[[ DATA SUPPLIED open ]]

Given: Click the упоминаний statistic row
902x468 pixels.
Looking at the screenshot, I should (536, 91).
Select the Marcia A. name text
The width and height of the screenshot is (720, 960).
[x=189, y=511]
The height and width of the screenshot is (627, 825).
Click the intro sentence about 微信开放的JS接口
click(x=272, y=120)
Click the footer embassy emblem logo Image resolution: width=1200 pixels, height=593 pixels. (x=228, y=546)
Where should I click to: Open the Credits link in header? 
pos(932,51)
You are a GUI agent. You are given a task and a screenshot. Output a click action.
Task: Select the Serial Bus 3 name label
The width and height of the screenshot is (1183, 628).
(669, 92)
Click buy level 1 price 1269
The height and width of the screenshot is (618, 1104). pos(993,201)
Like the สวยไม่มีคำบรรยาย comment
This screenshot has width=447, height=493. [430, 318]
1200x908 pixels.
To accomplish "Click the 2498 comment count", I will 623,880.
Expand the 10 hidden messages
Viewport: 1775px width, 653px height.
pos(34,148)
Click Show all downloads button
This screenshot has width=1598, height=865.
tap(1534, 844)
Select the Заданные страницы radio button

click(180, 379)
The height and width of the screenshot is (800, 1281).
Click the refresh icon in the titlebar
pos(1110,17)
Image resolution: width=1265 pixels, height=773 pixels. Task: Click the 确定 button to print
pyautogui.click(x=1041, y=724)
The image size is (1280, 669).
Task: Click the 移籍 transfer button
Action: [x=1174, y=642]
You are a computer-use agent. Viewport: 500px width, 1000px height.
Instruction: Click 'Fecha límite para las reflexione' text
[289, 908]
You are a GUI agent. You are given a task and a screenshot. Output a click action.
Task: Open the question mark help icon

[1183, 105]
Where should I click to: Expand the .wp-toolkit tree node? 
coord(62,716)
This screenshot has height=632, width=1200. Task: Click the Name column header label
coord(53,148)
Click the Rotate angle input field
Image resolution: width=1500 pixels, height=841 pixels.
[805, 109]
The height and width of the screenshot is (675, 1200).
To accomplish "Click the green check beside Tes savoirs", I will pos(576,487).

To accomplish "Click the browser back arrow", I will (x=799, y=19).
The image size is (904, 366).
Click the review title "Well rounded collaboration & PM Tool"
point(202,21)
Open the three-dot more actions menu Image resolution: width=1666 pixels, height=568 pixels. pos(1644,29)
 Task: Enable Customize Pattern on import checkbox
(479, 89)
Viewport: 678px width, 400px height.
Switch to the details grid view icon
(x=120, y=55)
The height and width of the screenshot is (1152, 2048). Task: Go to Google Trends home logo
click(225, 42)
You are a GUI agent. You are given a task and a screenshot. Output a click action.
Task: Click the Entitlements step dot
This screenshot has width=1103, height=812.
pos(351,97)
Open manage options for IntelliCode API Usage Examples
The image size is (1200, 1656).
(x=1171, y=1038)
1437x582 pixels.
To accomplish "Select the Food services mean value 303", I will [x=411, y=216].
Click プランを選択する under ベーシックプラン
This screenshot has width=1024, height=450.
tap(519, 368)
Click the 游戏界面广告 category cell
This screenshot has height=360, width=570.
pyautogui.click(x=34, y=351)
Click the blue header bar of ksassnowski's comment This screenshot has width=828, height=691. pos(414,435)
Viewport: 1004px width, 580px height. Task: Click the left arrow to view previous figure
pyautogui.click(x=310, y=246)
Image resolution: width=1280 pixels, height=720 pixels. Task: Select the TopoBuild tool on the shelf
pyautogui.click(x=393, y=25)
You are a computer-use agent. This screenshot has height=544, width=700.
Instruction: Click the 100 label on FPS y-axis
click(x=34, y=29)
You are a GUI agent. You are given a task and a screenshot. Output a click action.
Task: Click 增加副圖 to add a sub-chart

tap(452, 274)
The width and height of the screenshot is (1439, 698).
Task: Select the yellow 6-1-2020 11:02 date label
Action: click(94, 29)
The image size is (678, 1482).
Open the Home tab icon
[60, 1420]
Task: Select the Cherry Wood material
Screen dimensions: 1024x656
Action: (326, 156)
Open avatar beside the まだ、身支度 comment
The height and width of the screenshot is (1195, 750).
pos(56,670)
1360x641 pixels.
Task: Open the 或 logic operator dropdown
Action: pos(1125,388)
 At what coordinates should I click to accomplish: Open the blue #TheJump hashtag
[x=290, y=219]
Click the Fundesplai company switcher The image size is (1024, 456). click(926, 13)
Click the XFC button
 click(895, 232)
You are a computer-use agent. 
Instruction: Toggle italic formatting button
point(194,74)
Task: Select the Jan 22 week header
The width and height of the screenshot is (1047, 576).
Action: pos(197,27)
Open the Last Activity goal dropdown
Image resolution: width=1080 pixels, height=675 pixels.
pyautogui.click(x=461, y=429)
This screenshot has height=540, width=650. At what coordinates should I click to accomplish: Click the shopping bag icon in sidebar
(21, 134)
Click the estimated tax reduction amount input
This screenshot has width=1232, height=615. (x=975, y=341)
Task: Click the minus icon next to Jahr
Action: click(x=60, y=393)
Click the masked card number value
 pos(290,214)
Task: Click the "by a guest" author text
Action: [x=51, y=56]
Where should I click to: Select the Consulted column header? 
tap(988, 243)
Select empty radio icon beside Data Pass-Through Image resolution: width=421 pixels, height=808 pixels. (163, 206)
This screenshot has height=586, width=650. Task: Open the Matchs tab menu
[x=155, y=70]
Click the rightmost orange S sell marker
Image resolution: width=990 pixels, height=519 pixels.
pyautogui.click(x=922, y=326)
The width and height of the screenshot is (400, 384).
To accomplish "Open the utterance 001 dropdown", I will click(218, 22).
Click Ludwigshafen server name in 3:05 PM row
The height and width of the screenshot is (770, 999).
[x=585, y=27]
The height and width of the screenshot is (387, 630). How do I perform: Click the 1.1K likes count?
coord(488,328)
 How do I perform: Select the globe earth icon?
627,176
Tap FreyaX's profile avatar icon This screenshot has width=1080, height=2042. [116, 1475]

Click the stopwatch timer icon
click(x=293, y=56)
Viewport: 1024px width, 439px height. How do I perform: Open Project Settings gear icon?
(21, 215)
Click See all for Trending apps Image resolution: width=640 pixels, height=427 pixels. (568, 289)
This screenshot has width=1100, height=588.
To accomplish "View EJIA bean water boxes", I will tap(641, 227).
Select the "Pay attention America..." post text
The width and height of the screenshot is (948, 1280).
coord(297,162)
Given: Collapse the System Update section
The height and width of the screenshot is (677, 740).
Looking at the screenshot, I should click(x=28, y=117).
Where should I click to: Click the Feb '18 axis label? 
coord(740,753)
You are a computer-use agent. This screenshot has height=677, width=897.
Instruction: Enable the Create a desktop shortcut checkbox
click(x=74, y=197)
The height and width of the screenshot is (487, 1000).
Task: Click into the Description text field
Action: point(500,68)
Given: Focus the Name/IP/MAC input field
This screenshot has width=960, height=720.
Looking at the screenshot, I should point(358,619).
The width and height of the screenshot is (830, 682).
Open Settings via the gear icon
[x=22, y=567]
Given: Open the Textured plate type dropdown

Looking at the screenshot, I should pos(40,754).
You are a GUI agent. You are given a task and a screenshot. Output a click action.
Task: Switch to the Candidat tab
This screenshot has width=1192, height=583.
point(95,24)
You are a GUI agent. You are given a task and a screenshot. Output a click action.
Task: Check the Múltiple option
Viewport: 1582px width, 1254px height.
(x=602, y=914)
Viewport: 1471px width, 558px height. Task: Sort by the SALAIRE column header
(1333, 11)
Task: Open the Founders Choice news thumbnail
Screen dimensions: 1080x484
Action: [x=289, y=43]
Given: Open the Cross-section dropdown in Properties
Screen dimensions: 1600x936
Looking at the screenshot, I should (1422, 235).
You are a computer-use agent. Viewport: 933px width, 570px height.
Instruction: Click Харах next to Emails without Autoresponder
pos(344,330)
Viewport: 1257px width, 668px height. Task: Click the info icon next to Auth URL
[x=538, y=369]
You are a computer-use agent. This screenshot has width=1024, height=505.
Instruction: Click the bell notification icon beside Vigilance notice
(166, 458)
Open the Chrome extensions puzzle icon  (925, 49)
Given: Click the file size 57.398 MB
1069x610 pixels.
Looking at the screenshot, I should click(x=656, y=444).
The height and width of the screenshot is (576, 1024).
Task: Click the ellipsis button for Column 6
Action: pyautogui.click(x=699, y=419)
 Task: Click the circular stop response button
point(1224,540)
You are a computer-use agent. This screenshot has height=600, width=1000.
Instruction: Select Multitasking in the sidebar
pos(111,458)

[[ DATA SUPPLIED closed ]]

> _EXERCISE_: Scan the listing above for the line that has "The image size is (904, 366).", then copy exactly from that line through the line that has "Task: Click the Entitlements step dot".

> _SOLUTION_:
The image size is (904, 366).
Click the review title "Well rounded collaboration & PM Tool"
point(202,21)
Open the three-dot more actions menu Image resolution: width=1666 pixels, height=568 pixels. pos(1644,29)
 Task: Enable Customize Pattern on import checkbox
(479, 89)
Viewport: 678px width, 400px height.
Switch to the details grid view icon
(x=120, y=55)
The height and width of the screenshot is (1152, 2048). Task: Go to Google Trends home logo
click(225, 42)
You are a GUI agent. You are given a task and a screenshot. Output a click action.
Task: Click the Entitlements step dot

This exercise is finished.